# Expanding a Pasture on Steep Ground?



## AJ S. (Aug 8, 2016)

Hi, I was just wondering if anybody could tell me if would be OK to expand and raise sheep on a medium-steep terrain? It is wooded so I will be having to clear a bit but other than that, it looks like a great place to expand!


----------



## The Old Ram-Australia (Oct 12, 2016)

G'day, on our place the' rolling woodlands' are a prized part of our grazing cycle,it provides feed in the heat of summer and the 'freezing 'cold of winter ,one year in a late snow-fall when our ewe's were lambing meant that we suffered NO losses due to the cold.
It may take a little time to get the sheep to enter the shadows and forest(because that's where all the 'bad guys ' are) but once they are confident you will have no trouble and if you run the ewe lambs on their mothers until the next years lambing they will learn that there is No danger...T.O.R.


----------



## Baymule (Oct 12, 2016)

We live in northeast Texas. The terrain here is slightly hilly, lots of agriculture, hay fields, grazing, cattle, greenhouse nurseries and forest. Our 8 acres is mostly wooded. We cherish each tree and very selectively cut them for maximum shade, shelter and food bearing trees. We spent practically all summer clearing green briars from one acre that was covered with them. Just pulling them out of the trees opened up a lot of sunshine that is able to get to the forest floor and we will plant grass and forbs.

http://www.backyardherds.com/threads/i-hate-green-briars.33715/

due to a hard drought in 2011, we have a lot of dead standing trees and dead trees on the ground. I use them to terrace areas to help staunch the flow of water and erosion. I have also dug shallow, wide trenches, laid the dead wood in them and covered with dirt. This returns the nutrients back to the soil and the rotting wood holds moisture for the grass.

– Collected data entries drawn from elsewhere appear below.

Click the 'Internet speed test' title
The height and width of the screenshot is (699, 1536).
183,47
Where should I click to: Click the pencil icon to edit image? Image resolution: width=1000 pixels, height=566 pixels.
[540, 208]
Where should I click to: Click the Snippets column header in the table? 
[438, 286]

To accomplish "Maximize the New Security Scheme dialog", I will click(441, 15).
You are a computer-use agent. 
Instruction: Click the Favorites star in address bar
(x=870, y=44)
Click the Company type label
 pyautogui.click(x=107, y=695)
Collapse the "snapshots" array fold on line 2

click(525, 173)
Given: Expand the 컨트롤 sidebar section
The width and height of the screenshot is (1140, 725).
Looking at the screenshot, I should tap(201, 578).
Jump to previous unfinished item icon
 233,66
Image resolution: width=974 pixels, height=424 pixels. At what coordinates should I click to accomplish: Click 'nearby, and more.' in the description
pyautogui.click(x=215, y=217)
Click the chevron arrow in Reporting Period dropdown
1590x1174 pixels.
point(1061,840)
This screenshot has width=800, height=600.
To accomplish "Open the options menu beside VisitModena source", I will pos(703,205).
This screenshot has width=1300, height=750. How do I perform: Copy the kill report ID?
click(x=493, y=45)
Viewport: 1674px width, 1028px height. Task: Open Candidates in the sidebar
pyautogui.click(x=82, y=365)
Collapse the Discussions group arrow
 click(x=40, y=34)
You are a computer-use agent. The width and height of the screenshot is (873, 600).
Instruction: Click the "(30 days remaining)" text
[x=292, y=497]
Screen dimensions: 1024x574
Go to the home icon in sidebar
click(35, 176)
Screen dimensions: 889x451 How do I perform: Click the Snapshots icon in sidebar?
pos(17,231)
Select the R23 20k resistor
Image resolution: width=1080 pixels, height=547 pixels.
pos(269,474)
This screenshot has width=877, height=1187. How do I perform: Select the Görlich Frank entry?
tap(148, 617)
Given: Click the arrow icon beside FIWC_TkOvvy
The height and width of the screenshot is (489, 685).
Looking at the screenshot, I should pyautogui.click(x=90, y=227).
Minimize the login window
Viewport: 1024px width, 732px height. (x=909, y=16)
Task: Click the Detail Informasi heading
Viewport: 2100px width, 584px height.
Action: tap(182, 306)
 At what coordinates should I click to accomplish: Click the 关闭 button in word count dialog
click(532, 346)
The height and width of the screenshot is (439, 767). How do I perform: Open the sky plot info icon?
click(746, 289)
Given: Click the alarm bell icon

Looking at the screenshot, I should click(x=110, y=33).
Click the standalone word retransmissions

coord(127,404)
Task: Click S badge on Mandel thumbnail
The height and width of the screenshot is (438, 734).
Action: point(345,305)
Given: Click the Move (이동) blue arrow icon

Be careful and selective on cutting your trees. Their roots are holding your soil and keeping it from washing away. You might start by cutting a few and recycling them by laying the trunks on the ground to catch rainwater from going on down hill.


----------



## Hawaiianhighlandsfarm (Oct 17, 2016)

We have our lambs on rolling lava, lol. They are 5 month old Clun Forests and they act like they're getting in touch with their Mouflon ancestors prancing around and jumping over the hills. I love it because the terrain means I don't have to trim hoofs!


----------